皇子呼び出すって形になると、王城でも色々形式面倒らしいし。
なんて思ってる間に、テントの中からテリーが外の竈の客寄せを見る。
炎色反応での遊びは五年前にはやったかな?
まだ幼い双子も一緒だったから、僕が見せただけだけど。
あれなら今のテリーもエメラルドの間でできる。
「竜人の魔法は初めてみた。まるで火を手足のように操るのだな」
炎色反応見たことあるせいか、テリーの関心は魔法によるパフォーマンスに向く。
これならエメラルドの間にない金属での炎色反応を用意しておけばよかった。
それもテリーが来てると知ってればなんて、悔いばかりが浮かぶ。
ただ思わぬ成果があった。
それはパレードについて来た、錬金術なんて興味ない人たちが驚いたこと。
テリーを守る制服組について来た軍系志望の学生たちだ。
炎色反応にいい感じに盛り上がりを添えてくれた。
「これは…………兄上もこういうものを作っていたような?」
ちょっと盛り上がったせいで、ワンダ先輩の保湿剤は反応が微妙になってしまったのは、どうしようもない。

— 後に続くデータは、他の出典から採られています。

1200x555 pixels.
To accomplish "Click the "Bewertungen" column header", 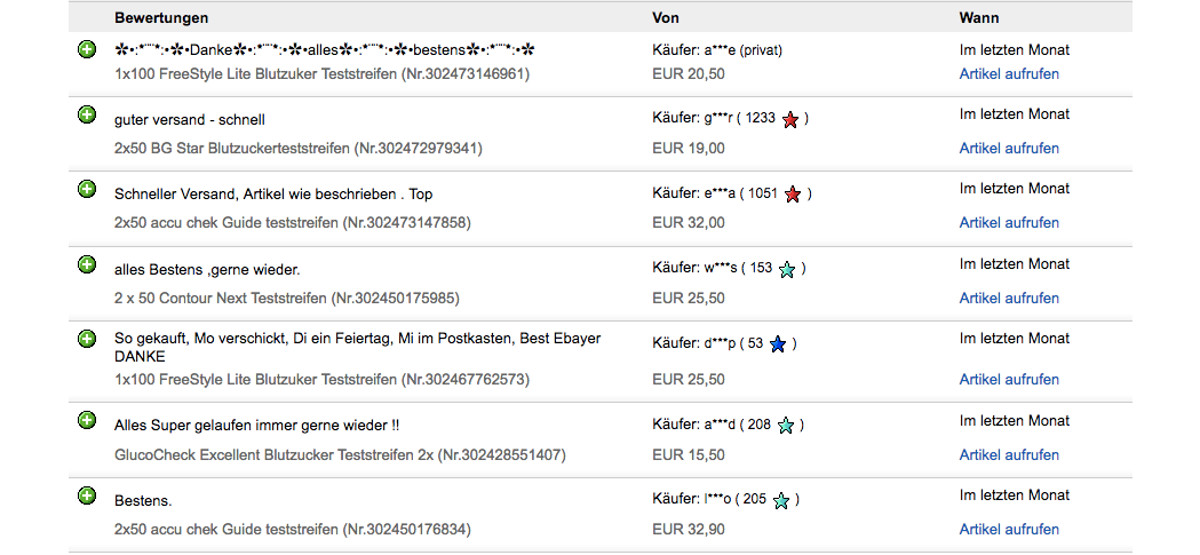I will [x=161, y=18].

だってそもそも製法がウー・ヤーのついでに習ったイルメのを改良してる。
さらにもとをただせばイクトに僕が渡した保湿剤だ。
ウェアレルも困った様子で相槌を打つ。
「元の材料の作り方は同じ錬金術の技法なので、ご覧になったことがあるかと」
うん、植物からのグリセリン抽出って手間だけど、使い勝手いいし作ってた。
だからエメラルドの間で作業途中のものをテリーは見たことあるはずだ。
錬金術科にある同じ道具を使って同じ作り方をしてるんだから、同じものができる。
商品として考えて、細かく改良もしてるワンダ先輩の発想と工夫は評価されるべきだ。
ただ、それはあくまで経過であって、テリーが今見てるのは結果。
似たようなものをすでに知っていると、どうしても反応は鈍くなる。
本当、テリーが来ると知っていたらもっと別物になるように助言したんだけどね。